At March 31, 2015 and 2014, there were no commitments to lend additional funds to debtors whose terms have been modified in TDRs.
For the three months ended March 31, 2015 and 2014, the recorded investment of loans determined to be TDRs was $0.4 million and $0.4 million, respectively, both before and after restructuring. During the three month period ended March 31, 2015, two manufactured housing TDR loans defaulted with a recorded investment of $0.2 million.

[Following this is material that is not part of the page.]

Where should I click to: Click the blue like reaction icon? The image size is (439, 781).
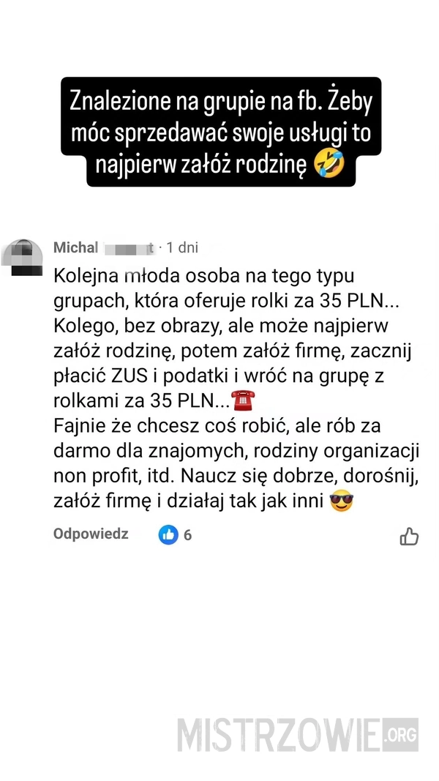pos(168,535)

There were two TDRs that defaulted in the three month period ended March 31, 2014, with a recorded investment of $0.1 million.
Loans modified in troubled debt restructurings are evaluated for impairment. The nature and extent of impairment of TDRs, including those which have experienced a subsequent default, is considered in the determination of an appropriate level of allowance for credit losses. There were no specific allowances resulting from TDR modifications during the three months ended March 31, 2015 and 2014.
Credit Quality Indicators
Commercial and industrial, multi-family, commercial real estate, residential real estate and construction loans are rated based on an internally assigned risk rating system which is assigned at the time of loan origination and reviewed on a periodic or on an “as needed” basis. Consumer, mortgage warehouse and manufactured housing loans are evaluated based on the payment activity of the loan and are not assigned internal risk ratings.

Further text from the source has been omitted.